De discurso em discurso, há um afunilamento progressivo, um estreitamento do admissível: da ilimitada abertura do mundo das possibilidades passamos à esfera mais restrita das crenças realmente aceitas na praxis coletiva; porém, da massa das crenças subscritas pelo senso comum, só umas poucas sobrevivem aos rigores da triagem  dialética; e, destas, menos ainda são as que podem ser admitidas pela ciência como absolutamente certas e funcionar, no fim, como premissas de raciocínios cientificamente válidos. A esfera própria de cada uma das quatro ciências é portanto delimitada pela contigüidade da antecedente e da subseqüente. Dispostas em círculos concêntricos, elas formam o mapeamento completo das comunicações entre os homens civilizados, a esfera do saber racional possível24.

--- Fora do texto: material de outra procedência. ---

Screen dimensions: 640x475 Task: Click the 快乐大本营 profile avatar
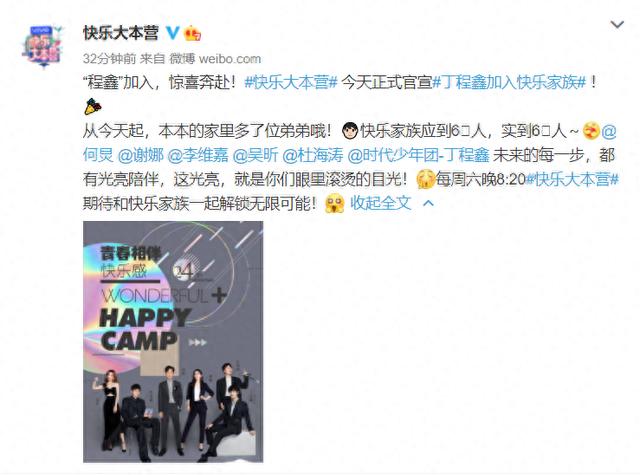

  1. Finalmente, ambas as escalas são exigidas pela teoria aristotélica do conhecimento. Para Aristóteles, o conhecimento começa pelos dados dos sentidos. Estes são transferidos à memória, imaginação ou fantasia (fantasia), que os agrupa em imagens (eikoi, eikoi, em latim species,speciei), segundo suas semelhanças. É sobre estas imagens retidas e organizadas na fantasia, e não diretamente sobre os dados dos sentidos, que a inteligência exerce a triagem e reorganização com base nas quais criará os esquemas eidéticos, ou conceitos abstratos das espécies, com os quais poderá enfim construir os juízos e raciocínios. Dos sentidos ao raciocínio abstrato, há uma dupla ponte a ser atravessada: a fantasia e a chamada simples apreensão, que capta as noções isoladas. Não existe salto: sem a intermediação da fantasia e da simples apreensão, não se chega ao estrato superior da racionalidade científica. Há uma perfeita homologia estrutural entre esta descrição aristotélica do processo cognitivo e a Teoria dos Quatro Discursos. Não poderia mesmo ser de outro modo: se o indivíduo humano não chega ao conhecimento racional sem passar pela fantasia e pela simples apreensão, como poderia a coletividade — seja a polisou o círculo menor dos estudiosos — chegar à certeza científica sem o concurso preliminar e sucessivo da imaginação poética, da vontade organizadora que se expressa na retórica e da triagem dialética empreendida pela discussão filosófica?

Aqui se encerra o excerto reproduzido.